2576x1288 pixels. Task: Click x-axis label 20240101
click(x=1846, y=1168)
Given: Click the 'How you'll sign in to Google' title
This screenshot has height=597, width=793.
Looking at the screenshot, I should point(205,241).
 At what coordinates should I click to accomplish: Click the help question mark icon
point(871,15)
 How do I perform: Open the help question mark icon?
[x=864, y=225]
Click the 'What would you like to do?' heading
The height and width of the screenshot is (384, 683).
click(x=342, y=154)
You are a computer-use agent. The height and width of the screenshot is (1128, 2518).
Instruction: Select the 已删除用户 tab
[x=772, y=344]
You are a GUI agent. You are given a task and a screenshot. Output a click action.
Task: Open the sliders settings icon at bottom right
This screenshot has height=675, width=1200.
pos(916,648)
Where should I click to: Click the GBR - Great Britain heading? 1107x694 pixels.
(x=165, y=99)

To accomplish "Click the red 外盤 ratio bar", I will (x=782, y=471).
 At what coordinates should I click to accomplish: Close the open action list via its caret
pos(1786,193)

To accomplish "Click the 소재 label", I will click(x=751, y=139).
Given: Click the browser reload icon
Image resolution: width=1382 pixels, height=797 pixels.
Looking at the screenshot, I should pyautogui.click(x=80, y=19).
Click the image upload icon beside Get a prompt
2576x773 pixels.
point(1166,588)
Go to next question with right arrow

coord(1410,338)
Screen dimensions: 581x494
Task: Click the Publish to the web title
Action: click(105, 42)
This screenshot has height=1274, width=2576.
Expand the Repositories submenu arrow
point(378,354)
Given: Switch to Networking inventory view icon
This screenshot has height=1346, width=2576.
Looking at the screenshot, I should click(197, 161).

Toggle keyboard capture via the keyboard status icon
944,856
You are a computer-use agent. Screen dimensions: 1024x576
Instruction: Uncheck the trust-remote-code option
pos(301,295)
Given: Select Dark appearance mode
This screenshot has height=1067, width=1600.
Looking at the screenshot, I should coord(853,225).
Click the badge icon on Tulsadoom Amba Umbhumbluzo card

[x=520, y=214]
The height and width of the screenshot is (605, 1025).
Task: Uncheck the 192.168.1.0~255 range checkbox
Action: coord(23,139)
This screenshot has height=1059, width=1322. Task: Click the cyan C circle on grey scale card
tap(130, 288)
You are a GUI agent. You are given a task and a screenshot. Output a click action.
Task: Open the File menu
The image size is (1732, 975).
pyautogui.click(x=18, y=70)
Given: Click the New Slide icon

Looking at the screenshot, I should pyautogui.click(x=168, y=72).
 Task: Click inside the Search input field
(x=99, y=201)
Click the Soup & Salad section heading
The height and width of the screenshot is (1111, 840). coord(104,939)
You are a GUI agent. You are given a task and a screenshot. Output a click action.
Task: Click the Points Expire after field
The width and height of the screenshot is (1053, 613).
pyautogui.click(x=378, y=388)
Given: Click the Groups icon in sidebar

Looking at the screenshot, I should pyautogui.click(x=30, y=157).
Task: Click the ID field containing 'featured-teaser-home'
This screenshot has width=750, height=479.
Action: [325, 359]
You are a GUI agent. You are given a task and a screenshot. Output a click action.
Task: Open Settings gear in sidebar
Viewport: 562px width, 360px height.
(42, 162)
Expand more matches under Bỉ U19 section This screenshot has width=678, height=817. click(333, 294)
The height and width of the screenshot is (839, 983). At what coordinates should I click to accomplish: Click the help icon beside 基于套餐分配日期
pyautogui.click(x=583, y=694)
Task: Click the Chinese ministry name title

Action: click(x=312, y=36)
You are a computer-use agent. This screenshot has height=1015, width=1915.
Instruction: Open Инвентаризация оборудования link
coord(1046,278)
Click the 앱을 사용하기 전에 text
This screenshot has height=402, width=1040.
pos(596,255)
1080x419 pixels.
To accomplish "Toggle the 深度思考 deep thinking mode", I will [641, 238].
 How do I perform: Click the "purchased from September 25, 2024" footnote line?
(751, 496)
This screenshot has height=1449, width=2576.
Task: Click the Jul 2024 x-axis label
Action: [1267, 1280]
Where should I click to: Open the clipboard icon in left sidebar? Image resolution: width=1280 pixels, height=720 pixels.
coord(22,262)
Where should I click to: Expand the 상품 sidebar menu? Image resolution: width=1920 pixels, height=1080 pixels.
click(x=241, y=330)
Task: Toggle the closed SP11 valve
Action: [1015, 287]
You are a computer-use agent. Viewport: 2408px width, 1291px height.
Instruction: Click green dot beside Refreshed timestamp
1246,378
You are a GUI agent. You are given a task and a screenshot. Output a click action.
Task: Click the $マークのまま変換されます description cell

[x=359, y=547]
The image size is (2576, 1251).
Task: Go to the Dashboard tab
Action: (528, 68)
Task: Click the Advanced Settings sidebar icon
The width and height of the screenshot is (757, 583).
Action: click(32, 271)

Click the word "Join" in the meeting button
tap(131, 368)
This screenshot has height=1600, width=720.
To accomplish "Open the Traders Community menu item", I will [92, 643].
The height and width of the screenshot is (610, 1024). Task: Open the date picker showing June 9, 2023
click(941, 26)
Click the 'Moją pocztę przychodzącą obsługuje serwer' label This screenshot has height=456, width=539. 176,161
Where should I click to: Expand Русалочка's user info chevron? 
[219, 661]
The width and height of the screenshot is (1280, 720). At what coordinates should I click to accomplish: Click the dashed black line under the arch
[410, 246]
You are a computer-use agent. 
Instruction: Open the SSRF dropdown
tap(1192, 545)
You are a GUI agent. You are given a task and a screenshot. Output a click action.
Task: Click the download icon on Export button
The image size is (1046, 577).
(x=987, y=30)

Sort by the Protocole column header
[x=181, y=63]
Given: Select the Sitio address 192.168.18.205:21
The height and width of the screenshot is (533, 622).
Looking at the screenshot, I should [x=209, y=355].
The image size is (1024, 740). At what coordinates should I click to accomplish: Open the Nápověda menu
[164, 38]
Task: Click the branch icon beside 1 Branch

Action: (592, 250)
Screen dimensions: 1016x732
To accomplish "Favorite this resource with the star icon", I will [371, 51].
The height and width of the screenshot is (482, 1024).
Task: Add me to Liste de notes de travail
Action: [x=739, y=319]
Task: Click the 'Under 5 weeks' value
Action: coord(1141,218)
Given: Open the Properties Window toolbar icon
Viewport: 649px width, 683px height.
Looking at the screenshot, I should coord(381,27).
○ ○ ○ ○ ○ ○ ○
Render every line of the entries above as a Markdown table with the columns Row and Line, numbering the rows and leaving out blank lines.

## TASK RESPONSE
| Row | Line |
|---|---|
| 1 | 2576x1288 pixels. Task: Click x-axis label 20240101 |
| 2 | click(x=1846, y=1168) |
| 3 | Given: Click the 'How you'll sign in to Google' title |
| 4 | This screenshot has height=597, width=793. |
| 5 | Looking at the screenshot, I should point(205,241). |
| 6 |  At what coordinates should I click to accomplish: Click the help question mark icon |
| 7 | point(871,15) |
| 8 |  How do I perform: Open the help question mark icon? |
| 9 | [x=864, y=225] |
| 10 | Click the 'What would you like to do?' heading |
| 11 | The height and width of the screenshot is (384, 683). |
| 12 | click(x=342, y=154) |
| 13 | You are a computer-use agent. The height and width of the screenshot is (1128, 2518). |
| 14 | Instruction: Select the 已删除用户 tab |
| 15 | [x=772, y=344] |
| 16 | You are a GUI agent. You are given a task and a screenshot. Output a click action. |
| 17 | Task: Open the sliders settings icon at bottom right |
| 18 | This screenshot has height=675, width=1200. |
| 19 | pos(916,648) |
| 20 | Where should I click to: Click the GBR - Great Britain heading? 1107x694 pixels. |
| 21 | (x=165, y=99) |
| 22 | To accomplish "Click the red 外盤 ratio bar", I will (x=782, y=471). |
| 23 |  At what coordinates should I click to accomplish: Close the open action list via its caret |
| 24 | pos(1786,193) |
| 25 | To accomplish "Click the 소재 label", I will click(x=751, y=139). |
| 26 | Given: Click the browser reload icon |
| 27 | Image resolution: width=1382 pixels, height=797 pixels. |
| 28 | Looking at the screenshot, I should pyautogui.click(x=80, y=19). |
| 29 | Click the image upload icon beside Get a prompt |
| 30 | 2576x773 pixels. |
| 31 | point(1166,588) |
| 32 | Go to next question with right arrow |
| 33 | coord(1410,338) |
| 34 | Screen dimensions: 581x494 |
| 35 | Task: Click the Publish to the web title |
| 36 | Action: click(105, 42) |
| 37 | This screenshot has height=1274, width=2576. |
| 38 | Expand the Repositories submenu arrow |
| 39 | point(378,354) |
| 40 | Given: Switch to Networking inventory view icon |
| 41 | This screenshot has height=1346, width=2576. |
| 42 | Looking at the screenshot, I should click(197, 161). |
| 43 | Toggle keyboard capture via the keyboard status icon |
| 44 | 944,856 |
| 45 | You are a computer-use agent. Screen dimensions: 1024x576 |
| 46 | Instruction: Uncheck the trust-remote-code option |
| 47 | pos(301,295) |
| 48 | Given: Select Dark appearance mode |
| 49 | This screenshot has height=1067, width=1600. |
| 50 | Looking at the screenshot, I should coord(853,225). |
| 51 | Click the badge icon on Tulsadoom Amba Umbhumbluzo card |
| 52 | [x=520, y=214] |
| 53 | The height and width of the screenshot is (605, 1025). |
| 54 | Task: Uncheck the 192.168.1.0~255 range checkbox |
| 55 | Action: coord(23,139) |
| 56 | This screenshot has height=1059, width=1322. Task: Click the cyan C circle on grey scale card |
| 57 | tap(130, 288) |
| 58 | You are a GUI agent. You are given a task and a screenshot. Output a click action. |
| 59 | Task: Open the File menu |
| 60 | The image size is (1732, 975). |
| 61 | pyautogui.click(x=18, y=70) |
| 62 | Given: Click the New Slide icon |
| 63 | Looking at the screenshot, I should pyautogui.click(x=168, y=72). |
| 64 |  Task: Click inside the Search input field |
| 65 | (x=99, y=201) |
| 66 | Click the Soup & Salad section heading |
| 67 | The height and width of the screenshot is (1111, 840). coord(104,939) |
| 68 | You are a GUI agent. You are given a task and a screenshot. Output a click action. |
| 69 | Task: Click the Points Expire after field |
| 70 | The width and height of the screenshot is (1053, 613). |
| 71 | pyautogui.click(x=378, y=388) |
| 72 | Given: Click the Groups icon in sidebar |
| 73 | Looking at the screenshot, I should pyautogui.click(x=30, y=157). |
| 74 | Task: Click the ID field containing 'featured-teaser-home' |
| 75 | This screenshot has width=750, height=479. |
| 76 | Action: [325, 359] |
| 77 | You are a GUI agent. You are given a task and a screenshot. Output a click action. |
| 78 | Task: Open Settings gear in sidebar |
| 79 | Viewport: 562px width, 360px height. |
| 80 | (42, 162) |
| 81 | Expand more matches under Bỉ U19 section This screenshot has width=678, height=817. click(333, 294) |
| 82 | The height and width of the screenshot is (839, 983). At what coordinates should I click to accomplish: Click the help icon beside 基于套餐分配日期 |
| 83 | pyautogui.click(x=583, y=694) |
| 84 | Task: Click the Chinese ministry name title |
| 85 | Action: click(x=312, y=36) |
| 86 | You are a computer-use agent. This screenshot has height=1015, width=1915. |
| 87 | Instruction: Open Инвентаризация оборудования link |
| 88 | coord(1046,278) |
| 89 | Click the 앱을 사용하기 전에 text |
| 90 | This screenshot has height=402, width=1040. |
| 91 | pos(596,255) |
| 92 | 1080x419 pixels. |
| 93 | To accomplish "Toggle the 深度思考 deep thinking mode", I will [641, 238]. |
| 94 |  How do I perform: Click the "purchased from September 25, 2024" footnote line? |
| 95 | (751, 496) |
| 96 | This screenshot has height=1449, width=2576. |
| 97 | Task: Click the Jul 2024 x-axis label |
| 98 | Action: [1267, 1280] |
| 99 | Where should I click to: Open the clipboard icon in left sidebar? Image resolution: width=1280 pixels, height=720 pixels. |
| 100 | coord(22,262) |
| 101 | Where should I click to: Expand the 상품 sidebar menu? Image resolution: width=1920 pixels, height=1080 pixels. |
| 102 | click(x=241, y=330) |
| 103 | Task: Toggle the closed SP11 valve |
| 104 | Action: [1015, 287] |
| 105 | You are a computer-use agent. Viewport: 2408px width, 1291px height. |
| 106 | Instruction: Click green dot beside Refreshed timestamp |
| 107 | 1246,378 |
| 108 | You are a GUI agent. You are given a task and a screenshot. Output a click action. |
| 109 | Task: Click the $マークのまま変換されます description cell |
| 110 | [x=359, y=547] |
| 111 | The image size is (2576, 1251). |
| 112 | Task: Go to the Dashboard tab |
| 113 | Action: (528, 68) |
| 114 | Task: Click the Advanced Settings sidebar icon |
| 115 | The width and height of the screenshot is (757, 583). |
| 116 | Action: click(32, 271) |
| 117 | Click the word "Join" in the meeting button |
| 118 | tap(131, 368) |
| 119 | This screenshot has height=1600, width=720. |
| 120 | To accomplish "Open the Traders Community menu item", I will [92, 643]. |
| 121 | The height and width of the screenshot is (610, 1024). Task: Open the date picker showing June 9, 2023 |
| 122 | click(941, 26) |
| 123 | Click the 'Moją pocztę przychodzącą obsługuje serwer' label This screenshot has height=456, width=539. 176,161 |
| 124 | Where should I click to: Expand Русалочка's user info chevron?  |
| 125 | [219, 661] |
| 126 | The width and height of the screenshot is (1280, 720). At what coordinates should I click to accomplish: Click the dashed black line under the arch |
| 127 | [410, 246] |
| 128 | You are a computer-use agent.  |
| 129 | Instruction: Open the SSRF dropdown |
| 130 | tap(1192, 545) |
| 131 | You are a GUI agent. You are given a task and a screenshot. Output a click action. |
| 132 | Task: Click the download icon on Export button |
| 133 | The image size is (1046, 577). |
| 134 | (x=987, y=30) |
| 135 | Sort by the Protocole column header |
| 136 | [x=181, y=63] |
| 137 | Given: Select the Sitio address 192.168.18.205:21 |
| 138 | The height and width of the screenshot is (533, 622). |
| 139 | Looking at the screenshot, I should [x=209, y=355]. |
| 140 | The image size is (1024, 740). At what coordinates should I click to accomplish: Open the Nápověda menu |
| 141 | [164, 38] |
| 142 | Task: Click the branch icon beside 1 Branch |
| 143 | Action: (592, 250) |
| 144 | Screen dimensions: 1016x732 |
| 145 | To accomplish "Favorite this resource with the star icon", I will [371, 51]. |
| 146 | The height and width of the screenshot is (482, 1024). |
| 147 | Task: Add me to Liste de notes de travail |
| 148 | Action: [x=739, y=319] |
| 149 | Task: Click the 'Under 5 weeks' value |
| 150 | Action: coord(1141,218) |
| 151 | Given: Open the Properties Window toolbar icon |
| 152 | Viewport: 649px width, 683px height. |
| 153 | Looking at the screenshot, I should coord(381,27). |